Items from a data source ::
·····

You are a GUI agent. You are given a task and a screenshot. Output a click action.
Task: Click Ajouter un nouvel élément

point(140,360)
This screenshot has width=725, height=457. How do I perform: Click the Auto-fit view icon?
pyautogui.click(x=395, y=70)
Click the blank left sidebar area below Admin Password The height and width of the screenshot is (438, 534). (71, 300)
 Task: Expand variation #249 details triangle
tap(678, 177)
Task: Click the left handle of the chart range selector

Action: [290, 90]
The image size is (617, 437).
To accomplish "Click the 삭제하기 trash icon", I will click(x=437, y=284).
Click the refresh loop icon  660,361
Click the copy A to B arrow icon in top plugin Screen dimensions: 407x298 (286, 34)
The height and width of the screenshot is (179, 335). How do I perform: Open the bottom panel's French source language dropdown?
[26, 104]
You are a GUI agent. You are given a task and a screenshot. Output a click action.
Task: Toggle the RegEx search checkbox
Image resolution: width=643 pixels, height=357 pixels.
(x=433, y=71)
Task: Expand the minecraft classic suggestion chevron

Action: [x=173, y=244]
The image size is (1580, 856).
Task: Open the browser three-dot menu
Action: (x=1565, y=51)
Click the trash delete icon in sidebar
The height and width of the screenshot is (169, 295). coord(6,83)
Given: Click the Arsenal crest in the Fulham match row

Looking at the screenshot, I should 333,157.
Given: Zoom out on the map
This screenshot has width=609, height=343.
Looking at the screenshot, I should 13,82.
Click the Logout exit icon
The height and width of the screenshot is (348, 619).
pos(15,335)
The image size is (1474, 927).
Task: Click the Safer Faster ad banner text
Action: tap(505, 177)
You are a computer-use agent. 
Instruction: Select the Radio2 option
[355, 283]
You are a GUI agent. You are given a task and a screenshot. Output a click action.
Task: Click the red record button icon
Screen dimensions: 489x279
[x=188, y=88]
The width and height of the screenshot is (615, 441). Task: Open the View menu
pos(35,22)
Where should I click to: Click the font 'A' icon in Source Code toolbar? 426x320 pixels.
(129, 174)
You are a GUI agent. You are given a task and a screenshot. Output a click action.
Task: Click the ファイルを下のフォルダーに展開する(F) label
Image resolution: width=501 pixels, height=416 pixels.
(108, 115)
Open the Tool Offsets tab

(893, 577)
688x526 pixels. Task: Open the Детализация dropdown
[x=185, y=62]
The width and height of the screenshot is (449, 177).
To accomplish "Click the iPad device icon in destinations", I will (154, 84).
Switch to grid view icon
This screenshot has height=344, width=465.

·····

To do :: Restate each line of the records above without any deviation.

Answer to this problem ::
You are a GUI agent. You are given a task and a screenshot. Output a click action.
Task: Click Ajouter un nouvel élément

point(140,360)
This screenshot has width=725, height=457. How do I perform: Click the Auto-fit view icon?
pyautogui.click(x=395, y=70)
Click the blank left sidebar area below Admin Password The height and width of the screenshot is (438, 534). (71, 300)
 Task: Expand variation #249 details triangle
tap(678, 177)
Task: Click the left handle of the chart range selector

Action: [290, 90]
The image size is (617, 437).
To accomplish "Click the 삭제하기 trash icon", I will click(x=437, y=284).
Click the refresh loop icon  660,361
Click the copy A to B arrow icon in top plugin Screen dimensions: 407x298 (286, 34)
The height and width of the screenshot is (179, 335). How do I perform: Open the bottom panel's French source language dropdown?
[26, 104]
You are a GUI agent. You are given a task and a screenshot. Output a click action.
Task: Toggle the RegEx search checkbox
Image resolution: width=643 pixels, height=357 pixels.
(x=433, y=71)
Task: Expand the minecraft classic suggestion chevron

Action: [x=173, y=244]
The image size is (1580, 856).
Task: Open the browser three-dot menu
Action: (x=1565, y=51)
Click the trash delete icon in sidebar
The height and width of the screenshot is (169, 295). coord(6,83)
Given: Click the Arsenal crest in the Fulham match row

Looking at the screenshot, I should 333,157.
Given: Zoom out on the map
This screenshot has width=609, height=343.
Looking at the screenshot, I should 13,82.
Click the Logout exit icon
The height and width of the screenshot is (348, 619).
pos(15,335)
The image size is (1474, 927).
Task: Click the Safer Faster ad banner text
Action: tap(505, 177)
You are a computer-use agent. 
Instruction: Select the Radio2 option
[355, 283]
You are a GUI agent. You are given a task and a screenshot. Output a click action.
Task: Click the red record button icon
Screen dimensions: 489x279
[x=188, y=88]
The width and height of the screenshot is (615, 441). Task: Open the View menu
pos(35,22)
Where should I click to: Click the font 'A' icon in Source Code toolbar? 426x320 pixels.
(129, 174)
You are a GUI agent. You are given a task and a screenshot. Output a click action.
Task: Click the ファイルを下のフォルダーに展開する(F) label
Image resolution: width=501 pixels, height=416 pixels.
(108, 115)
Open the Tool Offsets tab

(893, 577)
688x526 pixels. Task: Open the Детализация dropdown
[x=185, y=62]
The width and height of the screenshot is (449, 177).
To accomplish "Click the iPad device icon in destinations", I will (154, 84).
Switch to grid view icon
This screenshot has height=344, width=465.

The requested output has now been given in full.